Output only the lines below from the one containing "Image resolution: width=506" to the one containing "Open the 查看 link for 淄博", exactly as written, both ends kept.

=====

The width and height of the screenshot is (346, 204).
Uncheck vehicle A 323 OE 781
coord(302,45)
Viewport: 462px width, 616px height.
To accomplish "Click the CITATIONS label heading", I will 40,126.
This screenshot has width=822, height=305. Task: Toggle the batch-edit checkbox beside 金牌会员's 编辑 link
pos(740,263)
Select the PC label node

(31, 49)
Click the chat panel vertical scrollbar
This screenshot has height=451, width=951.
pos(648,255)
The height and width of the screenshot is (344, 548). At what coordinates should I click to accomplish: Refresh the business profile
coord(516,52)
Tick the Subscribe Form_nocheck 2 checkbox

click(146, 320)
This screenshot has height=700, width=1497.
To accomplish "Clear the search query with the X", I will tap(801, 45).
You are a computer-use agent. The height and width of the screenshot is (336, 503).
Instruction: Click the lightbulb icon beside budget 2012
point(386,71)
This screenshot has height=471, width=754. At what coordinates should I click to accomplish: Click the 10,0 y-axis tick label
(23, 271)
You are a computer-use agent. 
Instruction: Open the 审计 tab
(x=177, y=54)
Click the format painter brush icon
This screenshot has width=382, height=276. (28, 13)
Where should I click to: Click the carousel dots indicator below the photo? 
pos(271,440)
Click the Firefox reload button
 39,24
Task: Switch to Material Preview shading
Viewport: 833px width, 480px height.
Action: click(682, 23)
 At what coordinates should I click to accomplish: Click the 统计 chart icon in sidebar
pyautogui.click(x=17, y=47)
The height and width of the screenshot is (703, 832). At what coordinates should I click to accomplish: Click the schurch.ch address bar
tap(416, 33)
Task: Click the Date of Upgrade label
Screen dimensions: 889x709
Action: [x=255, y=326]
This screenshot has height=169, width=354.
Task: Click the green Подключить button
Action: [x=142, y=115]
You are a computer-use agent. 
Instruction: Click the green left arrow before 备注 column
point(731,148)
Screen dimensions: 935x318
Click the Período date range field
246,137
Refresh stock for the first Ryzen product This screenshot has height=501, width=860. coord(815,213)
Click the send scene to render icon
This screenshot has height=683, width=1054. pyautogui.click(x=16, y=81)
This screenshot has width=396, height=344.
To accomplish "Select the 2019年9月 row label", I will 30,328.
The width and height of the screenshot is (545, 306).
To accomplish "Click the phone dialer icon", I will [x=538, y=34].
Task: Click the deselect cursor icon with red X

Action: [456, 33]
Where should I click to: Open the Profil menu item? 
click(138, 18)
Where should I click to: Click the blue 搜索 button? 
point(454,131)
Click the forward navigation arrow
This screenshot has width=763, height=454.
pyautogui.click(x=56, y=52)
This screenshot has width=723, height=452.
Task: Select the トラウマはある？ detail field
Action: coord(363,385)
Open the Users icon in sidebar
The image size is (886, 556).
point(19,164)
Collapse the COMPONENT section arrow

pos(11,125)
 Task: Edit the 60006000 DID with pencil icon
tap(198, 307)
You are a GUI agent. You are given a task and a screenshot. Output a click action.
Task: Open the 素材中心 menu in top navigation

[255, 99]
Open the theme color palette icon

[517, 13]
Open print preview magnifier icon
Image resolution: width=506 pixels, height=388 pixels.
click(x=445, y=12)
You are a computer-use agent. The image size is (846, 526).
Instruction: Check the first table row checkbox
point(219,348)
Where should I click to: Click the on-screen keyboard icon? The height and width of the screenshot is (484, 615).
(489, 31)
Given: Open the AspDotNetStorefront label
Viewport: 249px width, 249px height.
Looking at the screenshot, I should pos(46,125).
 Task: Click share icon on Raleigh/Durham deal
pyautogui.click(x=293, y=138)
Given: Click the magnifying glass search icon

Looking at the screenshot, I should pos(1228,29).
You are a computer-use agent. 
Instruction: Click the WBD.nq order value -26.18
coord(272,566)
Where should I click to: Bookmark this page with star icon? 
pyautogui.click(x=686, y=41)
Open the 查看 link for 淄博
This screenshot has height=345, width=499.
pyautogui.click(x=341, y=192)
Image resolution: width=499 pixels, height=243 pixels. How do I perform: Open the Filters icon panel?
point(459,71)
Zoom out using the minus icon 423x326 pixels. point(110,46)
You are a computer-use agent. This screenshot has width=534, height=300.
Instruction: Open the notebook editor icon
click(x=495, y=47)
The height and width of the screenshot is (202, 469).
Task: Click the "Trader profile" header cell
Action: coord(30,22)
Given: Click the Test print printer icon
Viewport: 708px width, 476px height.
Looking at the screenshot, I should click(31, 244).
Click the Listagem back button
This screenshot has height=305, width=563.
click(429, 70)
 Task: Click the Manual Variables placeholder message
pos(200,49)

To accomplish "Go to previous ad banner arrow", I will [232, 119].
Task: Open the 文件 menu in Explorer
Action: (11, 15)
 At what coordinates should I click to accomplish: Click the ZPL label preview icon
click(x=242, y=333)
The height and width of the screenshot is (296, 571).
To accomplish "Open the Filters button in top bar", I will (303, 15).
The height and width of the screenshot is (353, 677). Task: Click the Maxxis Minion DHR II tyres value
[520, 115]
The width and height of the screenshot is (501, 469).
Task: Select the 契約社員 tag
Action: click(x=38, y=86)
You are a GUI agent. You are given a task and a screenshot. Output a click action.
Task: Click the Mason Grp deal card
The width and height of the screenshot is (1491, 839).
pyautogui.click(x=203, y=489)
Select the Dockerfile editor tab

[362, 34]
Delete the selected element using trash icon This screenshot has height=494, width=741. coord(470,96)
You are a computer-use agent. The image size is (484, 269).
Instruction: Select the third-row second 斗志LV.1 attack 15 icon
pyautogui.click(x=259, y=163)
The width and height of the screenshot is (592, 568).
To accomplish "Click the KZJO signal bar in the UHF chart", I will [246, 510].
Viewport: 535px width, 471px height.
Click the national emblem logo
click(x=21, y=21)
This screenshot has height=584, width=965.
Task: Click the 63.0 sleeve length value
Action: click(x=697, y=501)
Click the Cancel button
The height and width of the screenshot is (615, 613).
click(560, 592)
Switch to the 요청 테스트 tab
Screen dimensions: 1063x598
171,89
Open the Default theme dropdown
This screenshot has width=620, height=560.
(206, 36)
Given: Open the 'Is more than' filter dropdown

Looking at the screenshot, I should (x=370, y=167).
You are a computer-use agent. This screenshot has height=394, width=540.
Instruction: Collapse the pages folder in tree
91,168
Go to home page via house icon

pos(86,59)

=====

• Solution to the problem
Image resolution: width=506 pixels, height=388 pixels.
click(x=445, y=12)
You are a computer-use agent. The image size is (846, 526).
Instruction: Check the first table row checkbox
point(219,348)
Where should I click to: Click the on-screen keyboard icon? The height and width of the screenshot is (484, 615).
(489, 31)
Given: Open the AspDotNetStorefront label
Viewport: 249px width, 249px height.
Looking at the screenshot, I should pos(46,125).
 Task: Click share icon on Raleigh/Durham deal
pyautogui.click(x=293, y=138)
Given: Click the magnifying glass search icon

Looking at the screenshot, I should pos(1228,29).
You are a computer-use agent. 
Instruction: Click the WBD.nq order value -26.18
coord(272,566)
Where should I click to: Bookmark this page with star icon? 
pyautogui.click(x=686, y=41)
Open the 查看 link for 淄博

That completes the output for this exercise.